Data items

※ ※ ※

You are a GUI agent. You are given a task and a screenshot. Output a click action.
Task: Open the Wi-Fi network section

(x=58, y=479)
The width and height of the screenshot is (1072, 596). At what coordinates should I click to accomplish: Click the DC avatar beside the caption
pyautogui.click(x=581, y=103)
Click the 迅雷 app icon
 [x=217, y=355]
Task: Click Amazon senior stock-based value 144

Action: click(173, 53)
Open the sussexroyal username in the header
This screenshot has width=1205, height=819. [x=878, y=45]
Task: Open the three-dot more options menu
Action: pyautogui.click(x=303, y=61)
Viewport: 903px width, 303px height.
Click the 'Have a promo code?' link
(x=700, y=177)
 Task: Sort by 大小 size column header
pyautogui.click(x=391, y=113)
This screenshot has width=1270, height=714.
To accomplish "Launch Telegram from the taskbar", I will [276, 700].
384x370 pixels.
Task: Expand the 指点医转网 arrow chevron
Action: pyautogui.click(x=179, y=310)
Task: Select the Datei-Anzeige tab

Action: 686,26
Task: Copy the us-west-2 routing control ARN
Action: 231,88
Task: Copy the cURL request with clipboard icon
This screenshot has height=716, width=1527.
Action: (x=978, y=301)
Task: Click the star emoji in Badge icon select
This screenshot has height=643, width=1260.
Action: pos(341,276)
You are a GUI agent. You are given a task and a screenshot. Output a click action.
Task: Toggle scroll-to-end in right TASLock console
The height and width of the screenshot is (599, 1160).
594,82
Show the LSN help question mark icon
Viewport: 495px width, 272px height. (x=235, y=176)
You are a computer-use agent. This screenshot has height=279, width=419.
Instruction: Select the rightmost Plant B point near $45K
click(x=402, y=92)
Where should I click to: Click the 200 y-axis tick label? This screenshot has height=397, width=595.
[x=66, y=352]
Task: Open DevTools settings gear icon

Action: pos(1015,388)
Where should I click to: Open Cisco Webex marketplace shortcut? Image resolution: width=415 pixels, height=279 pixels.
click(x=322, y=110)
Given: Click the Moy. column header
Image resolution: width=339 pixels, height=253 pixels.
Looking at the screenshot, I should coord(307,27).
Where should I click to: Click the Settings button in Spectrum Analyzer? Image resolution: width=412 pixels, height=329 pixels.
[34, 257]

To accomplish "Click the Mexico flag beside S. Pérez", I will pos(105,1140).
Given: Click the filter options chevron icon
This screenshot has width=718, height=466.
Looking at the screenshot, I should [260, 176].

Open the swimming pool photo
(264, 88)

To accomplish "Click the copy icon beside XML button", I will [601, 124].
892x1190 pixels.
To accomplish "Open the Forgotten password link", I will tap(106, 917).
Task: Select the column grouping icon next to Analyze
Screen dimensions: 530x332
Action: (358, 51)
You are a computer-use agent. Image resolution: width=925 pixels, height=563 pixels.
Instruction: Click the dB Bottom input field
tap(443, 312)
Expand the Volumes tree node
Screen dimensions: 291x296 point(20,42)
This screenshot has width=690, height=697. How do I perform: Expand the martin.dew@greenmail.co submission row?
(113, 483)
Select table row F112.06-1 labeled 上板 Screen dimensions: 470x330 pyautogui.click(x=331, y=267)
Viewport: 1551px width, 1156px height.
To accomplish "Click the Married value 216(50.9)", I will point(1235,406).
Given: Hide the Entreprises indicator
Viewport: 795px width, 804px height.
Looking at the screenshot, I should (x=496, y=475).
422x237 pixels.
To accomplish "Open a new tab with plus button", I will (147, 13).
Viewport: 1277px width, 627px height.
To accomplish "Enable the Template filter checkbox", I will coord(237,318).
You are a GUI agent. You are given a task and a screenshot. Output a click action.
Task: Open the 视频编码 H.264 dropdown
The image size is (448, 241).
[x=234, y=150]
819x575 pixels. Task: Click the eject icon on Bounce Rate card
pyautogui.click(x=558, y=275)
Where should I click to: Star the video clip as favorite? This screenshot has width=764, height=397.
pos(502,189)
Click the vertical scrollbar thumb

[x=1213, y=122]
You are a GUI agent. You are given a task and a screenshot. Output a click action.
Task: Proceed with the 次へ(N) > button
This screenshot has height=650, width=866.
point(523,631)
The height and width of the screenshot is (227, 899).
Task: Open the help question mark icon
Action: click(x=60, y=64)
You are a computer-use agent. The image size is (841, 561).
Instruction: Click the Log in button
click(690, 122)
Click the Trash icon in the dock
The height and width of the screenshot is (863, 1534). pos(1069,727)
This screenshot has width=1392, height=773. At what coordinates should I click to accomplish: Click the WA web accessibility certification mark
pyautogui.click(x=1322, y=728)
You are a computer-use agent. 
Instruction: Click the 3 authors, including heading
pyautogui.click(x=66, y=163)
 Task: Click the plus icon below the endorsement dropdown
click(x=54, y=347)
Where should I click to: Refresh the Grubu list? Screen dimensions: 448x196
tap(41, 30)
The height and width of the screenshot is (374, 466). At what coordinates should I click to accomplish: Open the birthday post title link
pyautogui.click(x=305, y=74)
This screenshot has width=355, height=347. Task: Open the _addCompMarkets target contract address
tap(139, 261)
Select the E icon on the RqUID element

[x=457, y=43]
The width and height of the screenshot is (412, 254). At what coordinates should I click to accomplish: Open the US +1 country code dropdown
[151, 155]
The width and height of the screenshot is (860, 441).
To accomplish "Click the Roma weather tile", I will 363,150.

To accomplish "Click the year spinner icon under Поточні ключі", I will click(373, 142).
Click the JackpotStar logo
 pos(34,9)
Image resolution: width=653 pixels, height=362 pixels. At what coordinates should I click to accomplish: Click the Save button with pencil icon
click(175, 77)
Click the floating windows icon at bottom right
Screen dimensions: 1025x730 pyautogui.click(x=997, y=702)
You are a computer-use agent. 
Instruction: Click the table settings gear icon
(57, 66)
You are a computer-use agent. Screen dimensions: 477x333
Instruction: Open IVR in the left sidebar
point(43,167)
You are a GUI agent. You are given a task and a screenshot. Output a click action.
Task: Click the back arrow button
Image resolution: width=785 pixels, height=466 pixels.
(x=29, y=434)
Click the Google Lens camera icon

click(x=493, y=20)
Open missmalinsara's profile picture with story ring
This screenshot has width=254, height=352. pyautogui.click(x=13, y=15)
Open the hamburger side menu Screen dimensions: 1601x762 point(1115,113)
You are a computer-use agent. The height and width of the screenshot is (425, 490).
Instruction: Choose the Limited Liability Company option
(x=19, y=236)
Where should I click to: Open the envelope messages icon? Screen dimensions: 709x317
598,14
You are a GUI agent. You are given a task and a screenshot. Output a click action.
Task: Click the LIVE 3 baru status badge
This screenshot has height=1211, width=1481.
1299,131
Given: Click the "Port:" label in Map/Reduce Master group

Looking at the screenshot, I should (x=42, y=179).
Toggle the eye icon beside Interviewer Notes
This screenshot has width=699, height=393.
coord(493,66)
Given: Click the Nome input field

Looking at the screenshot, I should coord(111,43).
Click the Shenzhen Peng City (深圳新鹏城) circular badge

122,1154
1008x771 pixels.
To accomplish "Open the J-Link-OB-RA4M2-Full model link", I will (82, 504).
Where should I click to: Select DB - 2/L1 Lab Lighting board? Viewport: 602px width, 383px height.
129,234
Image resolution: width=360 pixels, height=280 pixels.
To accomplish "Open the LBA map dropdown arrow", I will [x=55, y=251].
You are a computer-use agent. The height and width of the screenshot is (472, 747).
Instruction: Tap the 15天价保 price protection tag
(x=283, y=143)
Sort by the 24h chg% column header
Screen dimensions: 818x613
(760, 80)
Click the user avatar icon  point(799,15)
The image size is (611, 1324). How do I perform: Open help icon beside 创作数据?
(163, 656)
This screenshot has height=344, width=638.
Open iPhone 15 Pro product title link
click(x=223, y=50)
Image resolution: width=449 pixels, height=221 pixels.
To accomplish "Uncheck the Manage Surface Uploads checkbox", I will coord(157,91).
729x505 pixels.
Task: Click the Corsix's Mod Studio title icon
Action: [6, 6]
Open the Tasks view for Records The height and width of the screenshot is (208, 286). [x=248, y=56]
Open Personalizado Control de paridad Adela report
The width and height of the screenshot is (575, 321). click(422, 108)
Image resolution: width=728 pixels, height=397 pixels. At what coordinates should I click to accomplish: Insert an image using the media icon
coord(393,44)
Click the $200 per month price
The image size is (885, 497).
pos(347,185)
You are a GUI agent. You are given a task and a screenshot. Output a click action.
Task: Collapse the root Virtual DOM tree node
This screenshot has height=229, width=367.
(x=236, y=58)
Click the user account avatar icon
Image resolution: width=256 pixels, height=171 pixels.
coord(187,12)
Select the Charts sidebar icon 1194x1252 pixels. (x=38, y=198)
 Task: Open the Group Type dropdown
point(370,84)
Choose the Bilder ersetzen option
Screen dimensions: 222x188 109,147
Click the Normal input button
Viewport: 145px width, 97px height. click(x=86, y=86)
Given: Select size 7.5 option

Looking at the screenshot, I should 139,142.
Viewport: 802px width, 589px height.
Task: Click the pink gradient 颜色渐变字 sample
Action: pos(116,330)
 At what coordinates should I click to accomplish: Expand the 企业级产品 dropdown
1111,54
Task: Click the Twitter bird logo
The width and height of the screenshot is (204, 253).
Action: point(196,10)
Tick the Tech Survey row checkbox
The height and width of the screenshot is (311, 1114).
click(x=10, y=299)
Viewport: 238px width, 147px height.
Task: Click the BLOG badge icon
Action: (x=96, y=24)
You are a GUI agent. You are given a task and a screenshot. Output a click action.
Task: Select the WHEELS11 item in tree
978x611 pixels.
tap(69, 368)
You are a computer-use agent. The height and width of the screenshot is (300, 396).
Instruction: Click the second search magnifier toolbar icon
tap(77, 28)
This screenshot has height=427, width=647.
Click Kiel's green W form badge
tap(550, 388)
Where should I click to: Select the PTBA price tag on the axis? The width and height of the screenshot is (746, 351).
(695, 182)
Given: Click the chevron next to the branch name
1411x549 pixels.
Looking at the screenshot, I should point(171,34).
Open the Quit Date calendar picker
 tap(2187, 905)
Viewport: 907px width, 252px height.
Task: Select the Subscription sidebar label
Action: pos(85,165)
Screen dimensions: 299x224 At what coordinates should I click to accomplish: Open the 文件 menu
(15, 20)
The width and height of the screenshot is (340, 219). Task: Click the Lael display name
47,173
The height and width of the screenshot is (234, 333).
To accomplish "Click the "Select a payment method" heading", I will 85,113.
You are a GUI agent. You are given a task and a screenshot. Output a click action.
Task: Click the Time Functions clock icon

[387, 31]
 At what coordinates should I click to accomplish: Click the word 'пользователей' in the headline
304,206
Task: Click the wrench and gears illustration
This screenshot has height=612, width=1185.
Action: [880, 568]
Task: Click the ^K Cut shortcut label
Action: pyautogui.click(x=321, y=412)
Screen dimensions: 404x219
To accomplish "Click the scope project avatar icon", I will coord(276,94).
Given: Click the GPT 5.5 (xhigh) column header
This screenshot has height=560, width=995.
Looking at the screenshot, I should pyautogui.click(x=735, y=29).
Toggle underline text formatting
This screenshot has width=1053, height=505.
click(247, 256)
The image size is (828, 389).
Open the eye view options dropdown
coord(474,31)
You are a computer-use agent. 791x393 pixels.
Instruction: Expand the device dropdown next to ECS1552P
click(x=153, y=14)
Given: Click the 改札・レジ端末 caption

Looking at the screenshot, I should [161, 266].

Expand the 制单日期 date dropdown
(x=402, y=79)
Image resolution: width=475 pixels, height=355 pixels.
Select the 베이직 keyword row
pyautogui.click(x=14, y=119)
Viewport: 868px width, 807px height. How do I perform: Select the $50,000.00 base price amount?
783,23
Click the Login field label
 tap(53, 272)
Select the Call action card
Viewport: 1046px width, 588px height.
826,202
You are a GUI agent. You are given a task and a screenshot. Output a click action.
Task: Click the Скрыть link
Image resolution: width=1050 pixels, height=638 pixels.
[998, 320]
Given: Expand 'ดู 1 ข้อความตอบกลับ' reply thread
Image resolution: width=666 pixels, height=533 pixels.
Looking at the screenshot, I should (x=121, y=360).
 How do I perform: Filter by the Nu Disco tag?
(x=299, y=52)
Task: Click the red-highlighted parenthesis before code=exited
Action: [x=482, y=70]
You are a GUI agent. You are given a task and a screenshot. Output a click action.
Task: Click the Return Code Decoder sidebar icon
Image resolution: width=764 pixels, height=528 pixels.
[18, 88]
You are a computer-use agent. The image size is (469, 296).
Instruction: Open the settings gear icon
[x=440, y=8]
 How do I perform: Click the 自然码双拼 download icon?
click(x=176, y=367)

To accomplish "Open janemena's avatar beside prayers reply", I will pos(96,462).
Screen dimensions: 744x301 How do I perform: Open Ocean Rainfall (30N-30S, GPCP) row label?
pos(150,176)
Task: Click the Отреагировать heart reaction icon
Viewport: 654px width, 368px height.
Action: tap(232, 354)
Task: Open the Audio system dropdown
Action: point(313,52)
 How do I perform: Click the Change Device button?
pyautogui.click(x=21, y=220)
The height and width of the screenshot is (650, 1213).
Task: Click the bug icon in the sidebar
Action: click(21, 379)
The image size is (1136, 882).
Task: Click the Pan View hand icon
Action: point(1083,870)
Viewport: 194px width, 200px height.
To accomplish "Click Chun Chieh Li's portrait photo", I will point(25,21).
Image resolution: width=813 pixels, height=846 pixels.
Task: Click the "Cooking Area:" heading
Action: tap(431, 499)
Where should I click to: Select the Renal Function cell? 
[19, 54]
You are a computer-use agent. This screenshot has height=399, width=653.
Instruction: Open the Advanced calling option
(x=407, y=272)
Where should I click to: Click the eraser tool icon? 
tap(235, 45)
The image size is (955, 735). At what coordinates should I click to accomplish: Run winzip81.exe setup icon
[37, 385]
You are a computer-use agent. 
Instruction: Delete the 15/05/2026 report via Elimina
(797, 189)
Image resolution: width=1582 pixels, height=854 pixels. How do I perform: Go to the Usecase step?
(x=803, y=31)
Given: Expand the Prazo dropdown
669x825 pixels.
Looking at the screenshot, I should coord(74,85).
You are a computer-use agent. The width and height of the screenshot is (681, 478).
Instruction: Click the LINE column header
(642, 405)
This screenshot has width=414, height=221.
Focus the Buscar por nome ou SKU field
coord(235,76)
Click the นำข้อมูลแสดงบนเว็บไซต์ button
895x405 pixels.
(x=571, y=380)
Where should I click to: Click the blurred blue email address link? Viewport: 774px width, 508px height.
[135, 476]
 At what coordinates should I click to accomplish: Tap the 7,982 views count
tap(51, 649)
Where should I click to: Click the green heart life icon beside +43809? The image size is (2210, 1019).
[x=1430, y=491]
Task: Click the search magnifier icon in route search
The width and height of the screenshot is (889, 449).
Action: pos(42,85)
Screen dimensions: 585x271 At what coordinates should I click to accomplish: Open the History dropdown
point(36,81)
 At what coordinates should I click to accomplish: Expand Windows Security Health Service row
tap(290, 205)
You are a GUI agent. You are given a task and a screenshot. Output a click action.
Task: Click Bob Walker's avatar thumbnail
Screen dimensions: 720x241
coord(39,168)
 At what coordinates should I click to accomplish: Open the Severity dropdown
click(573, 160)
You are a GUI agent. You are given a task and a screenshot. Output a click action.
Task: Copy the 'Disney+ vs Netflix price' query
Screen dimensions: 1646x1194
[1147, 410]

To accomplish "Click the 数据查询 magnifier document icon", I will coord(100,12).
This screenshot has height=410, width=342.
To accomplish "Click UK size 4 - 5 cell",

※ ※ ※

ACTIVITY:
Only the lines above starting at the one containing "Image resolution: width=728" and ending at the one containing "is (300, 396).", both included, are to be returned, exactly as they read.

SOLUTION TO THE PROBLEM:
Image resolution: width=728 pixels, height=397 pixels. At what coordinates should I click to accomplish: Insert an image using the media icon
coord(393,44)
Click the $200 per month price
The image size is (885, 497).
pos(347,185)
You are a GUI agent. You are given a task and a screenshot. Output a click action.
Task: Collapse the root Virtual DOM tree node
This screenshot has height=229, width=367.
(x=236, y=58)
Click the user account avatar icon
Image resolution: width=256 pixels, height=171 pixels.
coord(187,12)
Select the Charts sidebar icon 1194x1252 pixels. (x=38, y=198)
 Task: Open the Group Type dropdown
point(370,84)
Choose the Bilder ersetzen option
Screen dimensions: 222x188 109,147
Click the Normal input button
Viewport: 145px width, 97px height. click(x=86, y=86)
Given: Select size 7.5 option

Looking at the screenshot, I should 139,142.
Viewport: 802px width, 589px height.
Task: Click the pink gradient 颜色渐变字 sample
Action: pos(116,330)
 At what coordinates should I click to accomplish: Expand the 企业级产品 dropdown
1111,54
Task: Click the Twitter bird logo
The width and height of the screenshot is (204, 253).
Action: point(196,10)
Tick the Tech Survey row checkbox
The height and width of the screenshot is (311, 1114).
click(x=10, y=299)
Viewport: 238px width, 147px height.
Task: Click the BLOG badge icon
Action: (x=96, y=24)
You are a GUI agent. You are given a task and a screenshot. Output a click action.
Task: Select the WHEELS11 item in tree
978x611 pixels.
tap(69, 368)
You are a computer-use agent. The height and width of the screenshot is (300, 396).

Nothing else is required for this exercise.